■ **What you are asked to do**
Print the whole listing below again, exactly as given.

*** Opening of Data for this exercise ***

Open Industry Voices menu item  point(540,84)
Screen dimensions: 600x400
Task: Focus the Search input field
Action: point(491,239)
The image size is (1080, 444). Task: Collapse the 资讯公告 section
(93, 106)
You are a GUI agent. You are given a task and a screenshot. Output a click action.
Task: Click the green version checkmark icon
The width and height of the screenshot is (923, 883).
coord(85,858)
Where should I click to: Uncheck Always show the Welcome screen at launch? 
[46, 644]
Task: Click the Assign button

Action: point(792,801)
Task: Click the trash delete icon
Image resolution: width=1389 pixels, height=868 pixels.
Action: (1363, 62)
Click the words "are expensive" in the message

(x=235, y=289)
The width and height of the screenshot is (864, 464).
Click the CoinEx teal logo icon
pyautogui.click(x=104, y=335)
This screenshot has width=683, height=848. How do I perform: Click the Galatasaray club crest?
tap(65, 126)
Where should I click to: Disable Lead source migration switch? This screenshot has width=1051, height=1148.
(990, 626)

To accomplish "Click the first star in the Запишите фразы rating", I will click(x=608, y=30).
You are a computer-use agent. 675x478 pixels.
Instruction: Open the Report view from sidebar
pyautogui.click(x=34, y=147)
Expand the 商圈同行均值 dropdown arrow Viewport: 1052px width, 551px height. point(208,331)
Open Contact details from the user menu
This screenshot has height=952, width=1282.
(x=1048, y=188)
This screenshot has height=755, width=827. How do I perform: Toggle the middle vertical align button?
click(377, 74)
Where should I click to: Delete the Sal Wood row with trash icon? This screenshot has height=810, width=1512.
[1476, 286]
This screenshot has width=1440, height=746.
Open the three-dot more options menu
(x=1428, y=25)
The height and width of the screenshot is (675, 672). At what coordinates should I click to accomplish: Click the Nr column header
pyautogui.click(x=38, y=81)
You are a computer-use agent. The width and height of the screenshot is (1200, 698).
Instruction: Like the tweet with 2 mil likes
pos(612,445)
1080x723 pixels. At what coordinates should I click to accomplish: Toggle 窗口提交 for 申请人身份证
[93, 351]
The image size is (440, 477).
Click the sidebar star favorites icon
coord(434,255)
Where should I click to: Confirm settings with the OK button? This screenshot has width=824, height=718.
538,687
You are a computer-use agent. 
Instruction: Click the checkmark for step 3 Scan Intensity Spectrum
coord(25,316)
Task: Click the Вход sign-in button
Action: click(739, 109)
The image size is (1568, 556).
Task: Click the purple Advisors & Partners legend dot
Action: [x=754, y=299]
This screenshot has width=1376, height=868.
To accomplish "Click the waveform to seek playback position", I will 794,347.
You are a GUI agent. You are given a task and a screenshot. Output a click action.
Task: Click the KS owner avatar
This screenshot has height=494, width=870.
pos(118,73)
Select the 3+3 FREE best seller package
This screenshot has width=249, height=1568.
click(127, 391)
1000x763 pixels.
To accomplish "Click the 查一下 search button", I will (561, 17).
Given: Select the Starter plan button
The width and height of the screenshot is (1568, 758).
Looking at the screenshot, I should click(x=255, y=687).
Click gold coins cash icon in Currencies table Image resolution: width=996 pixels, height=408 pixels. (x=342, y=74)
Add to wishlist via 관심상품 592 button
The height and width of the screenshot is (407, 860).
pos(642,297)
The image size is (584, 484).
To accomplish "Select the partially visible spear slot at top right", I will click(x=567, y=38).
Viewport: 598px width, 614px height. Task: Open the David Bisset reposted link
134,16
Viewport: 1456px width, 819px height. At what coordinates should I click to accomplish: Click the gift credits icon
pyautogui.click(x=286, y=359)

*** Close of Data for this exercise ***

■ **Answer to this problem**
Open Industry Voices menu item  point(540,84)
Screen dimensions: 600x400
Task: Focus the Search input field
Action: point(491,239)
The image size is (1080, 444). Task: Collapse the 资讯公告 section
(93, 106)
You are a GUI agent. You are given a task and a screenshot. Output a click action.
Task: Click the green version checkmark icon
The width and height of the screenshot is (923, 883).
coord(85,858)
Where should I click to: Uncheck Always show the Welcome screen at launch? 
[46, 644]
Task: Click the Assign button

Action: point(792,801)
Task: Click the trash delete icon
Image resolution: width=1389 pixels, height=868 pixels.
Action: (1363, 62)
Click the words "are expensive" in the message

(x=235, y=289)
The width and height of the screenshot is (864, 464).
Click the CoinEx teal logo icon
pyautogui.click(x=104, y=335)
This screenshot has width=683, height=848. How do I perform: Click the Galatasaray club crest?
tap(65, 126)
Where should I click to: Disable Lead source migration switch? This screenshot has width=1051, height=1148.
(990, 626)

To accomplish "Click the first star in the Запишите фразы rating", I will click(x=608, y=30).
You are a computer-use agent. 675x478 pixels.
Instruction: Open the Report view from sidebar
pyautogui.click(x=34, y=147)
Expand the 商圈同行均值 dropdown arrow Viewport: 1052px width, 551px height. point(208,331)
Open Contact details from the user menu
This screenshot has height=952, width=1282.
(x=1048, y=188)
This screenshot has height=755, width=827. How do I perform: Toggle the middle vertical align button?
click(377, 74)
Where should I click to: Delete the Sal Wood row with trash icon? This screenshot has height=810, width=1512.
[1476, 286]
This screenshot has width=1440, height=746.
Open the three-dot more options menu
(x=1428, y=25)
The height and width of the screenshot is (675, 672). At what coordinates should I click to accomplish: Click the Nr column header
pyautogui.click(x=38, y=81)
You are a computer-use agent. The width and height of the screenshot is (1200, 698).
Instruction: Like the tweet with 2 mil likes
pos(612,445)
1080x723 pixels. At what coordinates should I click to accomplish: Toggle 窗口提交 for 申请人身份证
[93, 351]
The image size is (440, 477).
Click the sidebar star favorites icon
coord(434,255)
Where should I click to: Confirm settings with the OK button? This screenshot has width=824, height=718.
538,687
You are a computer-use agent. 
Instruction: Click the checkmark for step 3 Scan Intensity Spectrum
coord(25,316)
Task: Click the Вход sign-in button
Action: click(739, 109)
The image size is (1568, 556).
Task: Click the purple Advisors & Partners legend dot
Action: [x=754, y=299]
This screenshot has width=1376, height=868.
To accomplish "Click the waveform to seek playback position", I will 794,347.
You are a GUI agent. You are given a task and a screenshot. Output a click action.
Task: Click the KS owner avatar
This screenshot has height=494, width=870.
pos(118,73)
Select the 3+3 FREE best seller package
This screenshot has width=249, height=1568.
click(127, 391)
1000x763 pixels.
To accomplish "Click the 查一下 search button", I will (561, 17).
Given: Select the Starter plan button
The width and height of the screenshot is (1568, 758).
Looking at the screenshot, I should click(x=255, y=687).
Click gold coins cash icon in Currencies table Image resolution: width=996 pixels, height=408 pixels. (x=342, y=74)
Add to wishlist via 관심상품 592 button
The height and width of the screenshot is (407, 860).
pos(642,297)
The image size is (584, 484).
To accomplish "Select the partially visible spear slot at top right", I will click(x=567, y=38).
Viewport: 598px width, 614px height. Task: Open the David Bisset reposted link
134,16
Viewport: 1456px width, 819px height. At what coordinates should I click to accomplish: Click the gift credits icon
pyautogui.click(x=286, y=359)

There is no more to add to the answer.